What the task asks – Exclude any images and output the remaining records exactly.
--------------------------------
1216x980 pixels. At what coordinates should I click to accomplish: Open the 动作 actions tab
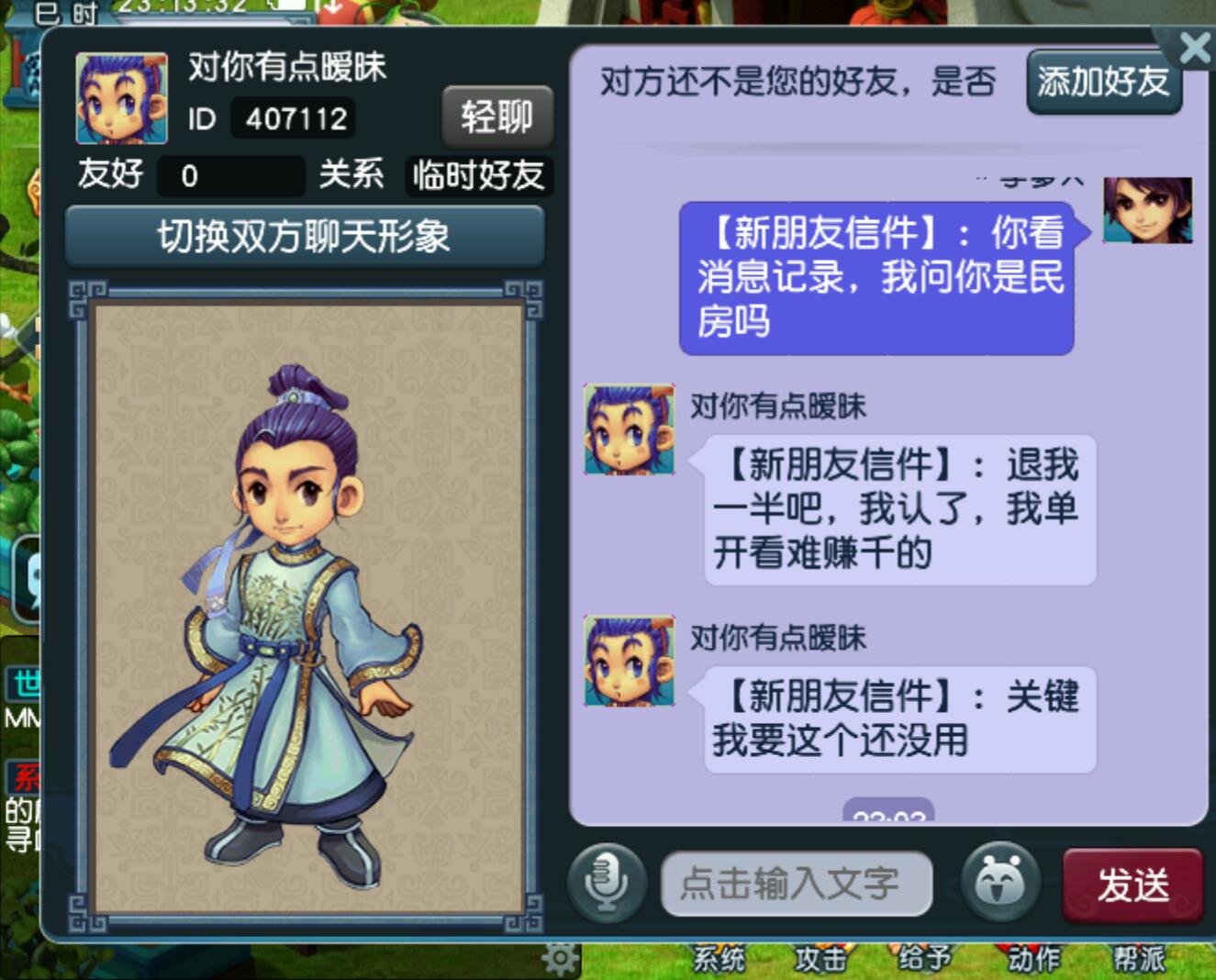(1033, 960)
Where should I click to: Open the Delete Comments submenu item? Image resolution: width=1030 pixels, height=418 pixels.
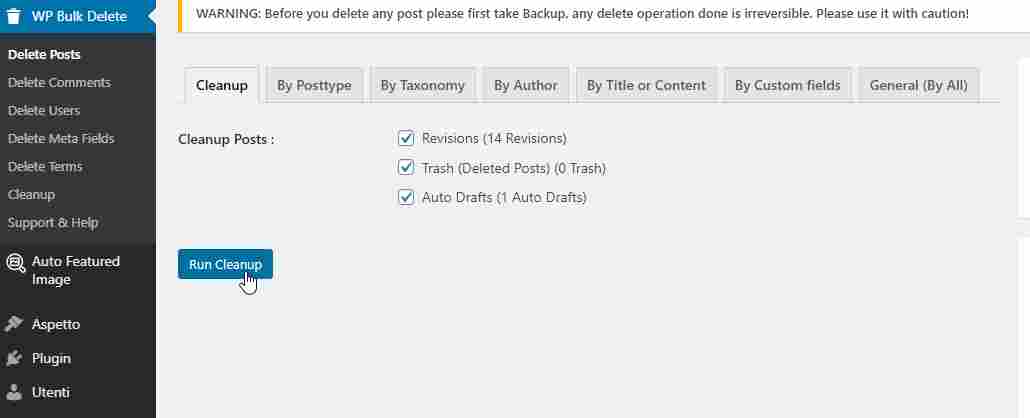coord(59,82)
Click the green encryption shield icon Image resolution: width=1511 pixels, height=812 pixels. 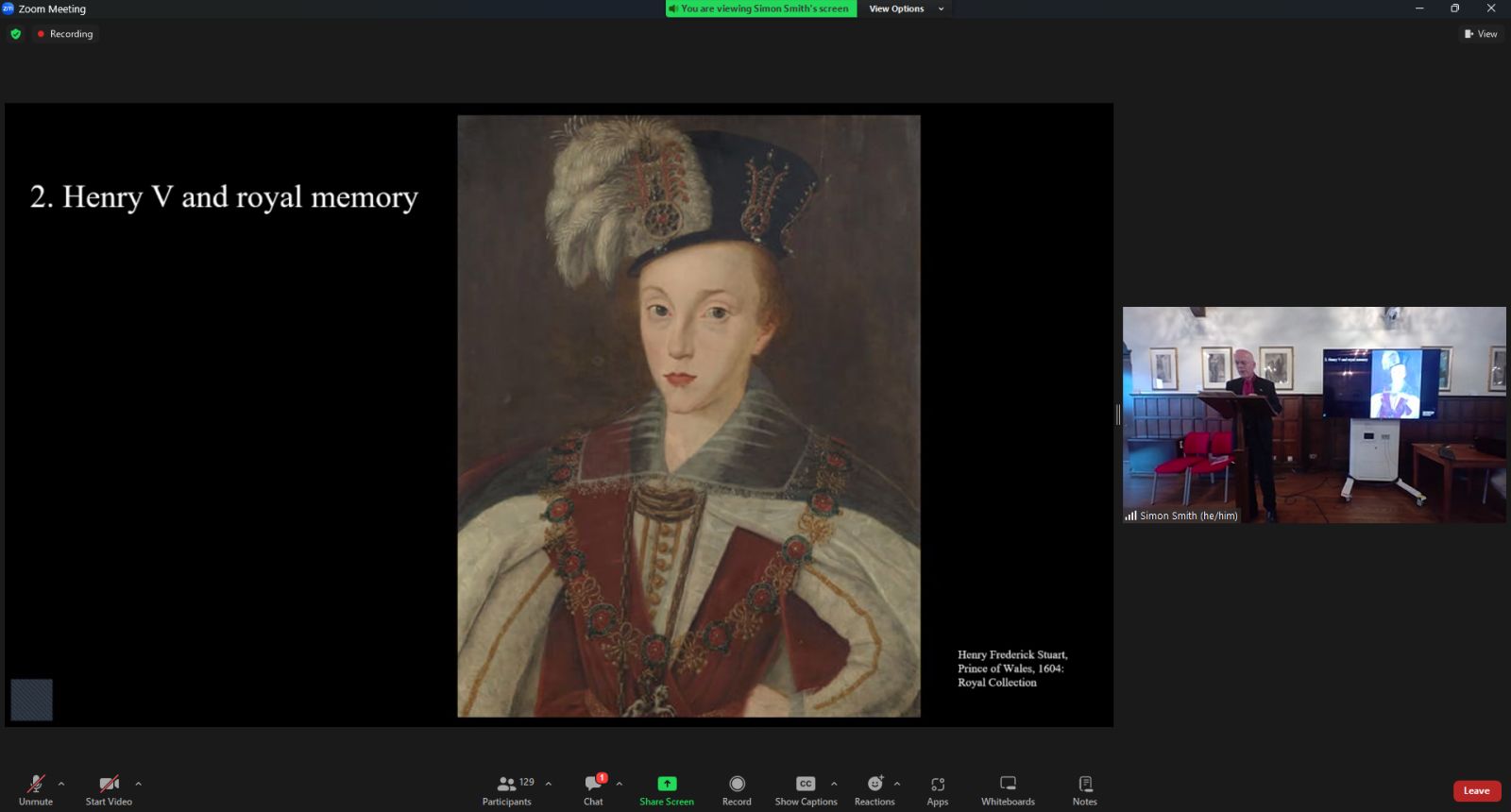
--------------------------------
Result –
1216x980 pixels. At what coordinates should I click to accomplish: Open the 动作 actions tab
(1033, 960)
Where should I click to: Open the Delete Comments submenu item? Image resolution: width=1030 pixels, height=418 pixels.
coord(59,82)
Click the green encryption shield icon Image resolution: width=1511 pixels, height=812 pixels. 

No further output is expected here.